Azure Stack 1901 Update to VM Scale Limits

Azure Stack regularly releases updates, typically monthly. Sometimes in those updates we find good feature additions, bug fixes, and other items. Sometimes we see a bit of the ugly of cloud in known issues or workaround. In this particular update there is one point that stands out above the rest as being a little odd:

There is a new consideration for accurately planning Azure Stack capacity. With the 1901 update, there is now a limit on the total number of Virtual Machines that can be created. This limit is intended to be temporary to avoid solution instability. The source of the stability issue at higher numbers of VMs is being addressed but a specific timeline for remediation has not yet been determined. With the 1901 update, there is now a per server limit of 60 VMs with a total solution limit of 700. For example, an 8 server Azure Stack VM limit would be 480 (8 * 60).
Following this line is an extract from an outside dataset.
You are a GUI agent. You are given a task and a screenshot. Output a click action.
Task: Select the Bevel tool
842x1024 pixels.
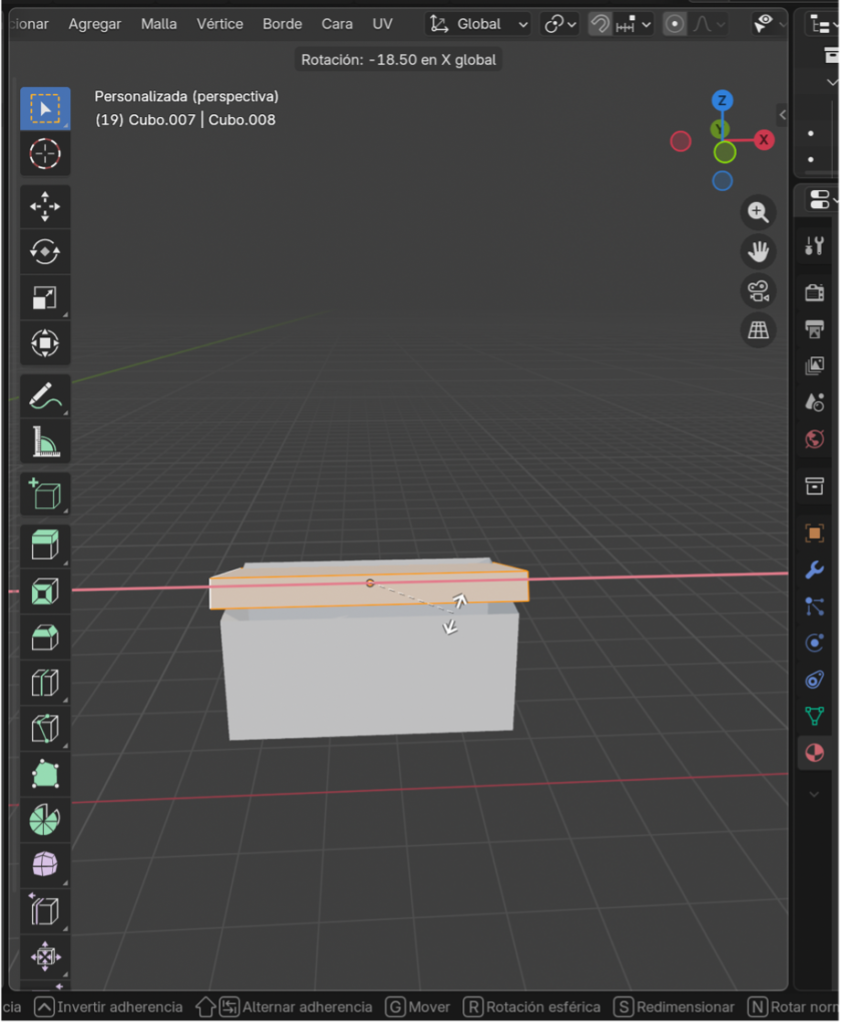(45, 637)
For a 12 to 16 server Azure Stack solution the limit would be 700. This limit has been created keeping all the compute capacity considerations in mind such as the resiliency reserve and the CPU virtual to physical ratio that an operator would like to maintain on the stamp. For more information, see the new release of the capacity planner.
In the event that the VM scale limit has been reached, the following error codes would be returned as a result: VMsPerScaleUnitLimitExceeded, VMsPerScaleUnitNodeLimitExceeded.
— https://docs.microsoft.com/en-us/azure/azure-stack/azure-stack-update-1901

This is one of those ugly ones, and is caused by stability issues at high VM counts we’re told. So basically they’ve added a new limit on the number of VMs per node (60) and the number of VMs per solution (700, or 11.6 nodes at 60 per node). Now whats weird about this is its a VM limit. Not a vCPU, not a RAM, not a disk or other hard resource limit, but rather a VM. This means any calculations you do for capacity on Azure Stack need to take this new limit into consideration. Don’t simply assume that adding nodes will allow you to add more VM capacity if your already at these limits, even if your not at the 16 node limit yet.

I can certainly attest to some stability issues with high numbers of VMs accross large numbers of nodes, so it makes sense, but it bears repeating: Always read the release notes!